This week CNN.com ran an opinion piece to which they assigned the headline, We’re losing control of our digital privacy. The essay actually focuses on a very specific invasion of privacy: government surveillance of American citizens through privately-run digital platforms and services. This is a problem I discuss at length in Chapter 5, “Eroding Accountability.”
In the article I point out:
Under two successive administrations, new laws, policies and corporate practices have made it much easier for government agencies to track and access citizens’ private digital communications from their storage “in the cloud” than it is for agents to search or monitor our physical homes, offices, vehicles, and mail.

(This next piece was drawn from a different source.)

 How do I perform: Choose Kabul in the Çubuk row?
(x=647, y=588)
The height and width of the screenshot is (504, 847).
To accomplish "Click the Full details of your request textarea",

After citing a number of concrete examples I then raise a question:
In the Internet age, it is inevitable that corporations and government agencies will have access to detailed information about people’s lives. We willingly share personal information with companies for the convenience of using their products. We accept that a certain amount of surveillance is necessary in order to protect innocent people from crime and terror. But as a nation we have failed to address the resulting dilemma: How do we prevent the abuse of the power we have willingly delegated to government and companies?
The essay concludes:
In 2012, the American people rightly expect presidential and congressional candidates to explain how they plan to protect us from crime and terror. In the Internet age, that inevitably requires some degree of surveillance. Yet it is equally vital we demand a clear vision of how they will protect us from abuses of government surveillance power through the corporate-run digital platforms upon which we are increasingly dependent.